Foreign e-service VAT registrants will need to account for and pay VAT to SARS in respect of all VAT on invoices paid in a specific tax period. Payment will have to be effected in rand. Price advertisements will have to contain a statement that VAT at the standard rate of 14% is added to prices quoted where the supply is subject to South African VAT.
Foreign e-service VAT registrants will have to obtain formal approval to store records in an export country. SARS will issue prescribed forms in this regard. VAT registration will be done through electronic mail. SARS will guarantee a 72-hour turnaround of VAT registration applications.

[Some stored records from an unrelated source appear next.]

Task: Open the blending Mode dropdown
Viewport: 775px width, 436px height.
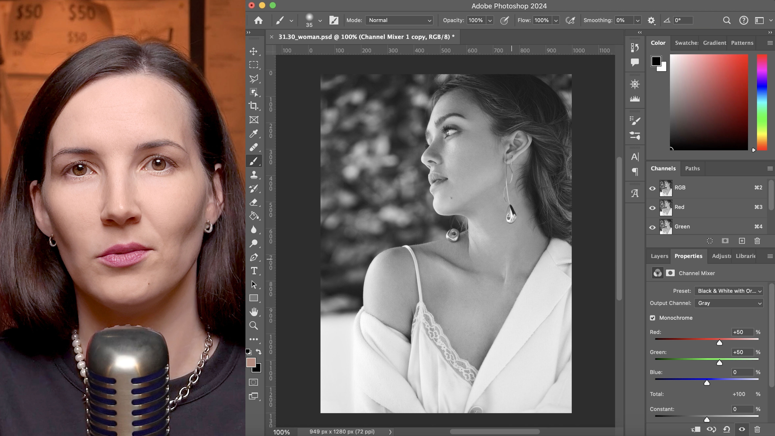Action: click(399, 20)
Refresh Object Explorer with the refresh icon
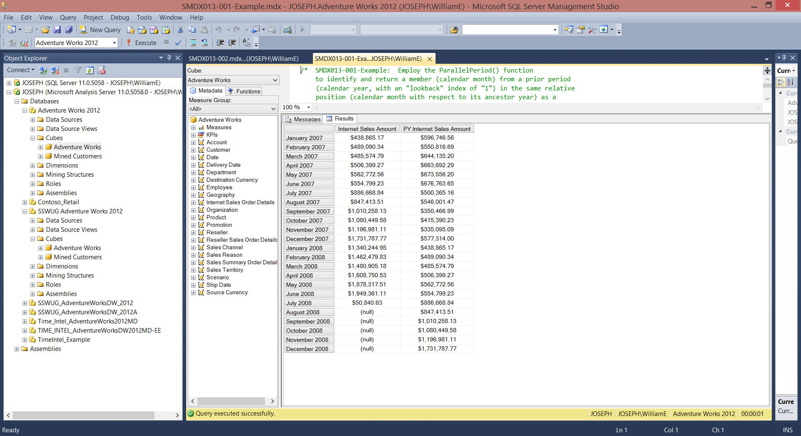 pos(90,70)
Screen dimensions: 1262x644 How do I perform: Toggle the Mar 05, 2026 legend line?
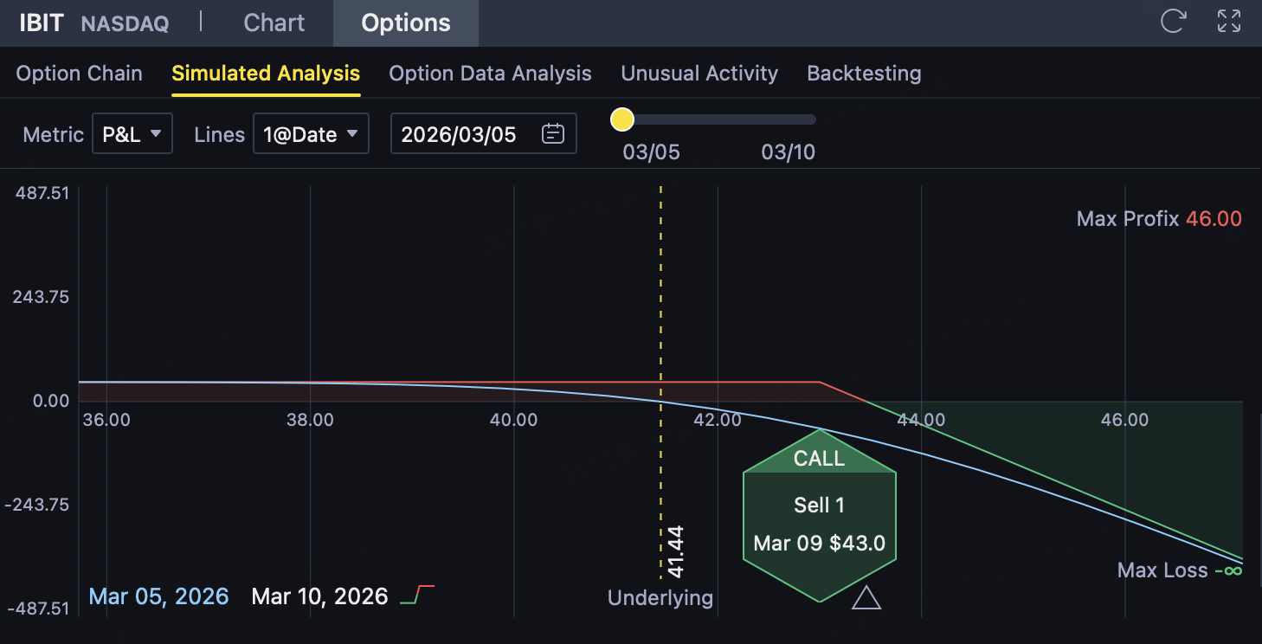[x=158, y=596]
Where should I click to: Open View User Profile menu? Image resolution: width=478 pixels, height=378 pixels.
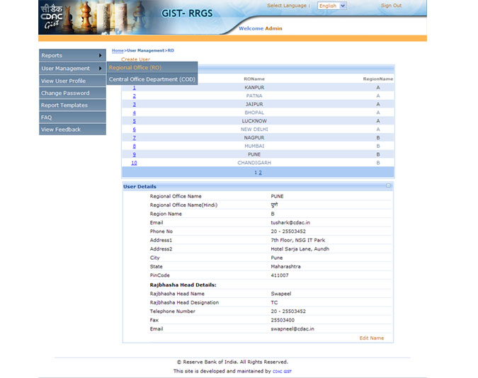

Foreign e-service providers will not be required to have a South African VAT representative nor would they be required to have a South African bank account. The government does not envisage that SARS will pay VAT refunds as most supplies to foreign e-service suppliers will be subject to the zero rate VAT.
The VAT registration threshold remains at R50,000 and suppliers will be required to account for VAT on a cash basis. Where foreign e-service VAT registrants’ South African VAT activities also include non-e-service activities, they would have to apply the invoice basis to these activities. Vendors would most probably also be allowed to apply for separate VAT registration of these differing activities.
The legislation, regulation and process followed by the Treasury and SARS is a step in the right direction for the South African VAT system and is commended and welcomed.
Ferdie Schneider is tax partner for value-added tax at KPMG.